An interesting post on hardware compatibility that popped up on my Mastodon feed
Never really had any hardware issues It’s mostly been software issues and my own comfort with BSD having used UNIX systems before Linux existed
There’s also the Desktop debate in there
GhostBSD runs great on my old Lenovo laptop Streaming with three cams to Twitch was the most intensive use so far
I used to run FreeBSD-CURRENT and regularly build everything from source (and using synth with ports because poudriere doesn’t work as well as synth on a single system).
I gave up FreeBSD on the desktop because hardware enablement happened at a much slower pace than on Linux (e.g. drm-kmod is still based on linux kernel 5.15 tree), and I usually run my machine with fairly recent hardware. There are also some minor annoyances that contributed to the switch to Linux on the desktop, such as termcap vs terminfo (and the associated issues of ports linking to ncurses in base by default)
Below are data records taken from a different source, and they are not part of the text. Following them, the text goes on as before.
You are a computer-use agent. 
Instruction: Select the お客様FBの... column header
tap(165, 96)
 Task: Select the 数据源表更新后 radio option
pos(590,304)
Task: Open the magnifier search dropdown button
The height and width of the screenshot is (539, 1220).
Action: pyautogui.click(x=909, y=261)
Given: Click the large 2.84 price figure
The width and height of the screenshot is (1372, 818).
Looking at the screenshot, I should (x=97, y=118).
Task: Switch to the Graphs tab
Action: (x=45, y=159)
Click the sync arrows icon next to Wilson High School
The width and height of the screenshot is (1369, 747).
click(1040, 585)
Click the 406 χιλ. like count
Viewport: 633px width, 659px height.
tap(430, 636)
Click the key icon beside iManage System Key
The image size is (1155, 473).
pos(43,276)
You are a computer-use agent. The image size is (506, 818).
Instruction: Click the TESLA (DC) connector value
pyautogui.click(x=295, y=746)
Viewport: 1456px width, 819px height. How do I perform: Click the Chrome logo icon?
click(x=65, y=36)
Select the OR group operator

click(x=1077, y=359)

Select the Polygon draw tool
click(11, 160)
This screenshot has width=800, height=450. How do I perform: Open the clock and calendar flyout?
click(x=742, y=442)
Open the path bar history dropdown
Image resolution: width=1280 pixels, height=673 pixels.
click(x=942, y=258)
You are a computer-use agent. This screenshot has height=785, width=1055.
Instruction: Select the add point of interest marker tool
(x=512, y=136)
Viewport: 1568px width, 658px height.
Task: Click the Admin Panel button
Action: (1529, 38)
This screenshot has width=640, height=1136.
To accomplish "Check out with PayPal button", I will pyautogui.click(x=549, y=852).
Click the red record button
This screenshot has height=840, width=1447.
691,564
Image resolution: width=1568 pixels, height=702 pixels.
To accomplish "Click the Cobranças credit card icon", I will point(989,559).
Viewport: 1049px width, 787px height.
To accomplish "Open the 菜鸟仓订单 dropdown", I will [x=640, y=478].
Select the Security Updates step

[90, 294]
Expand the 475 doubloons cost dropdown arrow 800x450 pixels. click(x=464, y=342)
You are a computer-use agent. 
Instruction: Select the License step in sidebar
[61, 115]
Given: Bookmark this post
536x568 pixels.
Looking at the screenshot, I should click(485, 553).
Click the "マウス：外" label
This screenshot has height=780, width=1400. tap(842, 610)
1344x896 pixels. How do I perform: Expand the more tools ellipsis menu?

I’ve since switched to a BSD-like Linux distro for my desktop usage, initially Alpine Linux, then later Void Linux, and have been very happy for the past five years or so.
On the other hand, all my personal servers are running on -RELEASE and never had any real issues with it. Well, with the exception that I left one server running for 4 years without touching it, then decided to pkg update one day and broke everything due to pkg ABI changes (But it was quickly recovered with a simple and quick freebsd-update, though having a stable ABI for once would be nice)
But should we judge an OS by how it runs on our personal laptop?
If you have a laptop and no servers, I think it’s totally fair to judge an OS by how well it runs on your laptop.
I’m an OpenBSD fanboi, but this is a stupid argument. It has nothing to do with BSD or Linux.
This person has a collection of ancient Intel hardware. Likely selected because it was supported well on BSD.
That said…
My Ryzen laptops would hard freeze on Linux, but worked fine on OpenBSD. I eventually got rid of that laptop because the support for Linux was so bad in comparison.